Bob- Lots of analyses on number of systems, engines, etc that provide the best reliability/suvivability. Answer nearly always comes out the fewer the systems/engines, the higher the reliability. But, if failures can be controlled so they are non-catastrophic, the survivability increases with an increase in number of engines and sometimes systems. Very tricky analyses used frequently for ETOPs aircraft. The odds of a failure are higher on a 4 engine aircraft than a twin, but survivability is higher on a 4 engine aircraft if the failure is non-catastrophic. The RR engines are pushing the envelope on non-catastrophic. Taz terry Phillips
I didn't know any of that - thanks. I had previously assumed engines were more easily interchangeable as they essentially hang outside of the aircraft. Well, I suspected maintenance issues weren't the cause as I'm somewhat interested in things that move (cars, etc), but I wasn't sure. I can think about it, talk to people like you who know what's really going on, and appreciate that Qantas are being very cautious and responsible about this - but not everyone will do that.
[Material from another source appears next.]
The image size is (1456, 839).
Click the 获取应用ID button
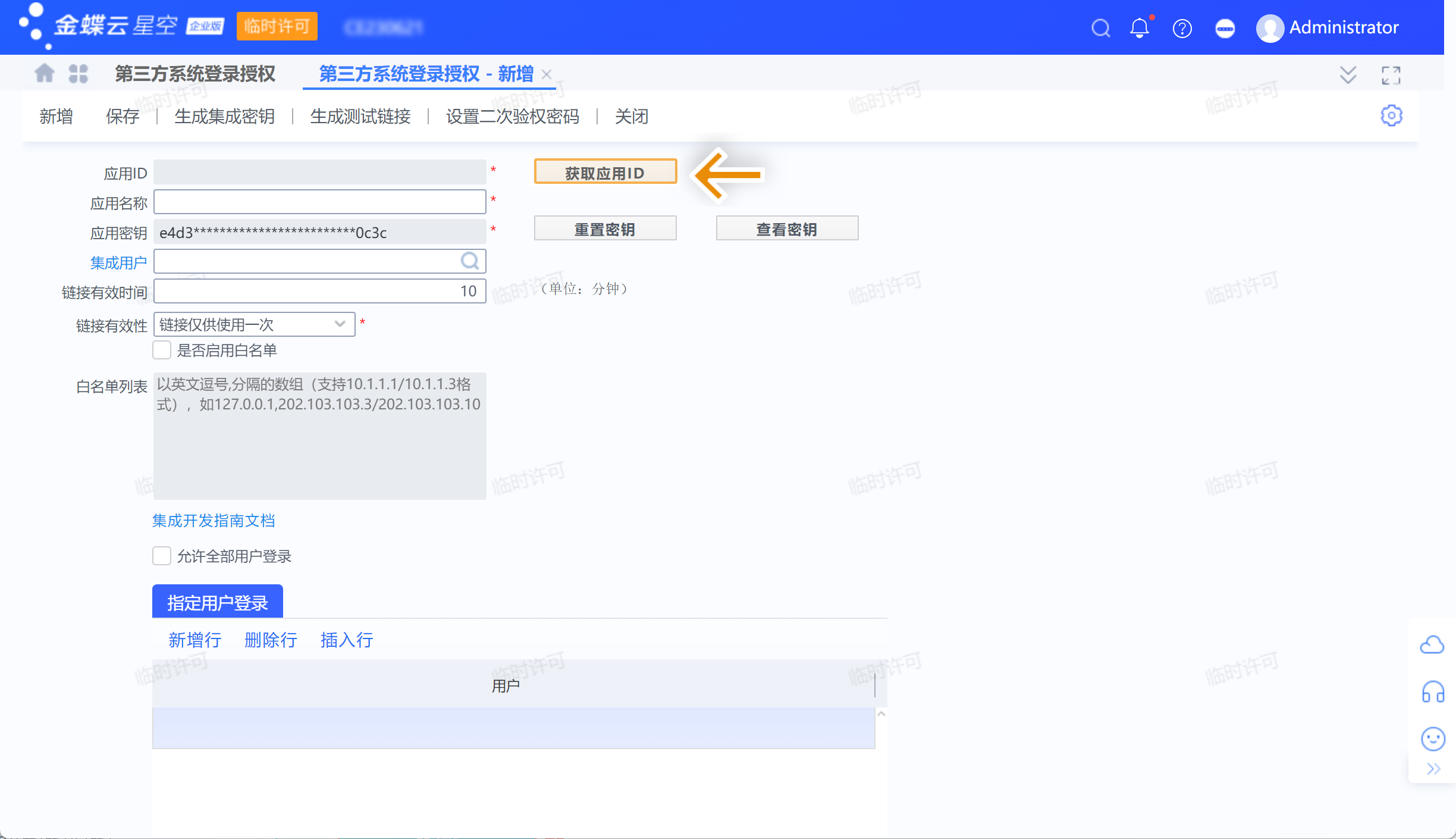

Take someone more like my wife... she'll look at the headlines and see that Qantas had an incident on their big plane, found similar developing problems on their other big planes after they were 'forced' to ground them, and then had a Boeing suffer an engine problem too. She won't ask why there were problems, she'll just know that Qantas has had engine problems not strictly related to one type of aircraft, and, given her terror with anything to do with flying anyway, will absolutely refuse to fly with them. It's not just the down-time of the aircraft, it's the negative perception amongst the "partially informed" demographics of the flying, ticket-paying public that will affect future bookings even when all those planes are fixed and back up in the air. It's completely not the fault of Qantas, but I can't help but think that they'll end up paying a price for it anyway - despite compensation for the aircrafts' down time coming their way from Rolls-Royce. All the best, Andrew.
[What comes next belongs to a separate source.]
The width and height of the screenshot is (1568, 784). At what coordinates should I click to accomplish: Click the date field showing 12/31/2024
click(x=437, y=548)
Looks like Lufthansa is changing out 1 of there Trent 900 and Singapore another 3 Trents. http://www.flightglobal.com/articles/2010/11/10/349545/lufthansas-first-a380-has-precautionary-engine-change.html http://www.flightglobal.com/articles/2010/11/10/349528/sia-to-change-three-engines-on-a380s.html
The latest information..... http://www.flightglobal.com/articles/2010/11/11/349583/oil-fire-likely-cause-behind-qantas-trent-900-failure-says.html
No, but I may be crazy, but I'm not stupid. However, as the saying goes, If it's not Boeing, I'm not going... Airbus aircraft have known structual defects (the tail), and a flight control system that doesn't have (in my PROFESSIONAL opinion) sufficient backup programming for me to consider it safe (the incident with Air France over the Atlantic is just one example of this, and some of the things that happened after the disk blew on the 380 are additional confirmation of this). Having conducted FAA certification of software, I understand what is to ME accceptable software practice and what isn't, and I'll give you a hint, I'm more picky than the FAA. I only know enough about the software practices that Airbus has used in their aircraft and understand how critical that is to the safety of their aircraft that I won't fly in them. I'm sure that ten of thousands of flights will be conducted without incident, but I don't trust my life to statistics. I don't play Russian roulette either, and wouldn't want to even if the odds were a million to one if I don't have to. Like I said, I may be crazy, but I'm not stupid. I am sure that this is much like sausage, if you saw it being made you wouldn't eat it, but that's just how I feel. At some point you have to draw the line, but if more people were a bit more discerning about what aircraft they flew on, as opposed to looking to save $15 on a ticket, perhaps there would be more market pressure on the airframers like Airbus to make aircraft safer and that would be a good thing.